The need to ‘make a splash’ is overrated

This point should not be conflated with an argument in favor of the Rockies’ stagnant organizational philosophy the last few years. The point here is that making a splash for the sake of making a splash is overrated and usually unwise. That is especially true for the Rockies.

Understanding that Rockies’ fans are frustrated, Jeff Bridich should not jump the gun and make a big move just to make a point. It needs to be the right big move, and signing a 33-year-old James Shields coming off eight straight seasons of 200+ innings may or may not be the right big move.

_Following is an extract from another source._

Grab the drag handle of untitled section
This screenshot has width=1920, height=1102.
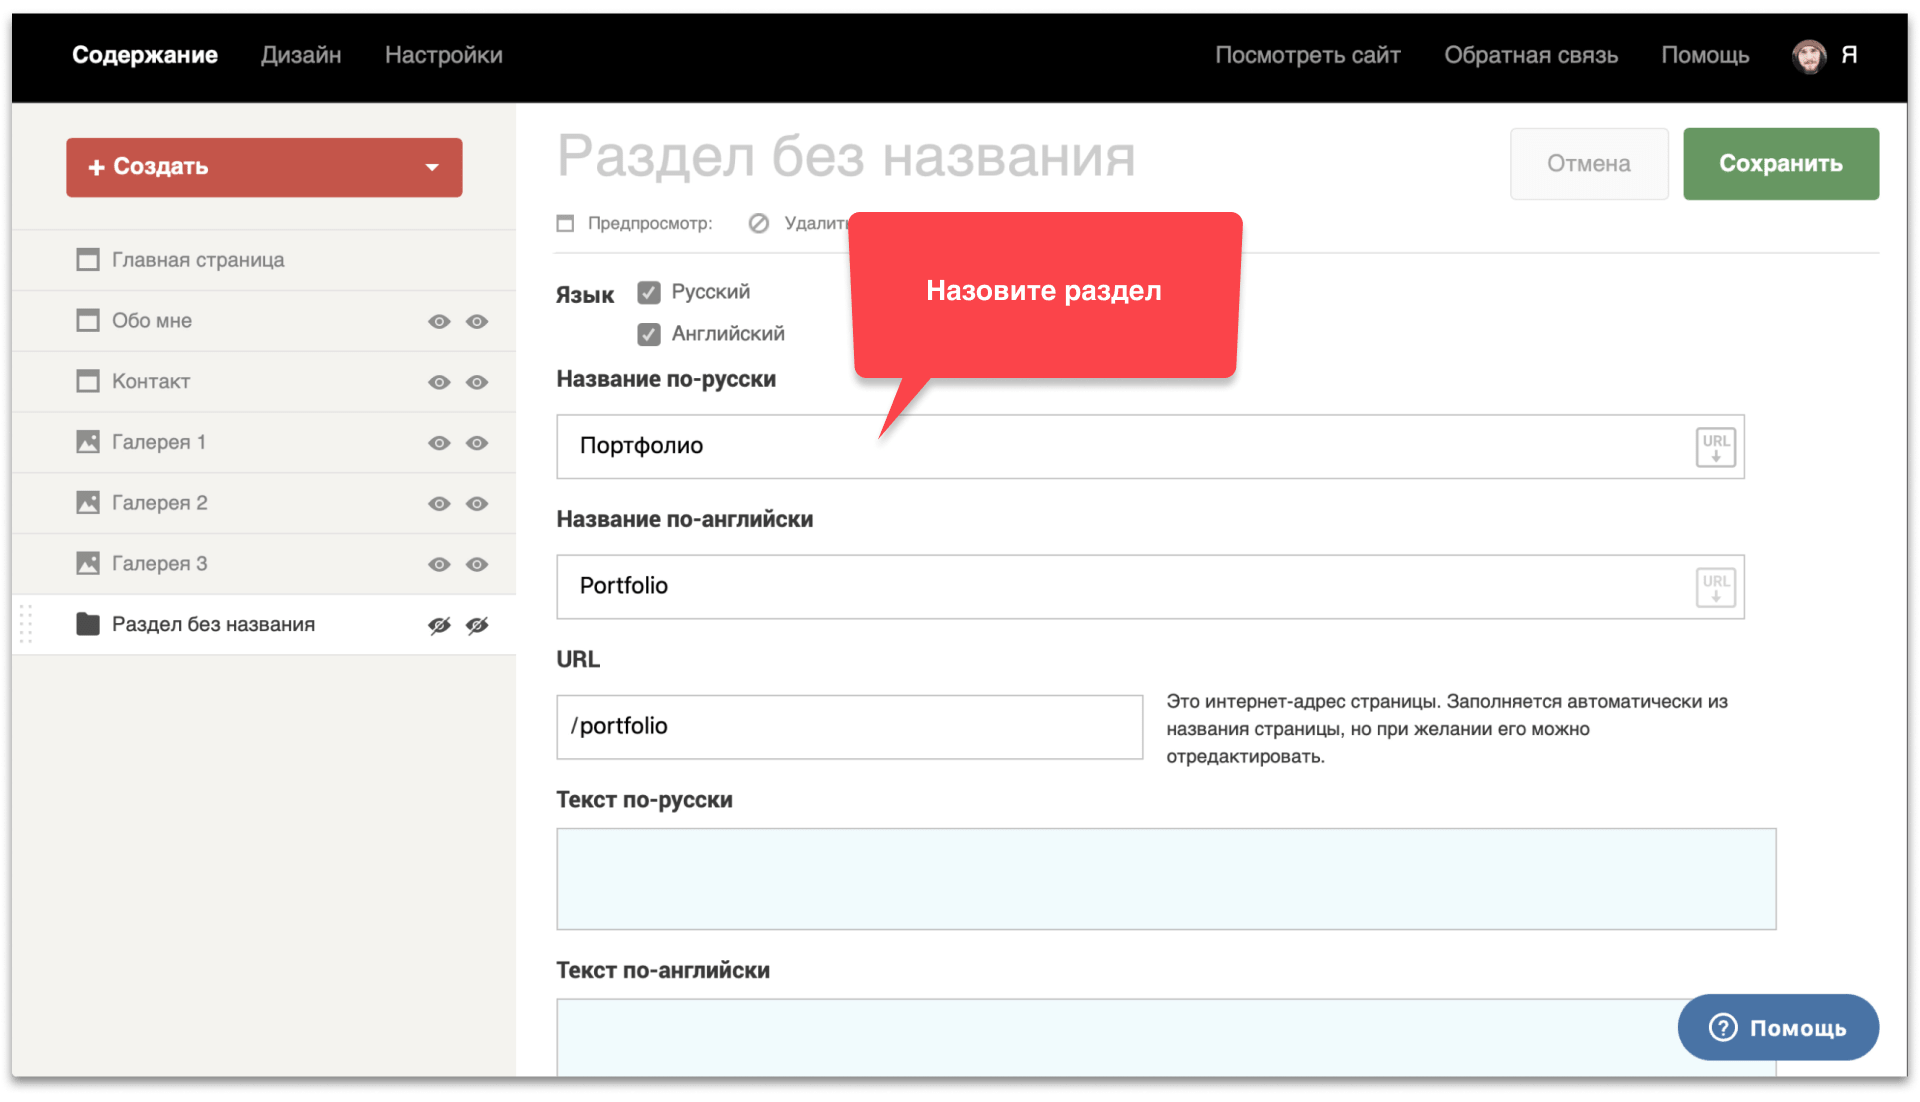click(x=27, y=624)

The payroll is already too top-heavy

Pending a scenario where the Rockies were to sign Shields while also trading Carlos Gonzalez or Troy Tulowitzki, putting a $100 million deal on the books would make an already too top-heavy payroll even more of an issue.

Between the ages of Jorge De La Rosa and Shields (32 and 33 years, respectively) and the injury histories of Tulowitzki, Gonzalez, and Justin Morneau, that’s a fair bit of money tied up in guys who might be headed the wrong direction in the seasons to come. Oh, and Boone Logan is the pits and he makes the fourth most money next season.

There is a very reasonable argument to be made that even if the Rockies can pursue Shields, they should resist the temptation and use those resources elsewhere (say, on a proactive extension for Nolan Arenado, if possible).

In the end, James Shields could very well be a reasonable target for the Colorado Rockies. It certainly is fun to consider, especially if the Rockies could ever actually talk Shields into choosing them over the other teams that will be interested.

If they do so, however, it should be after careful consideration of how Shields fits and how they can creatively use him in the years to come if they need to.

A move for James Shields in that context is one that I would be in favor of, for the right price.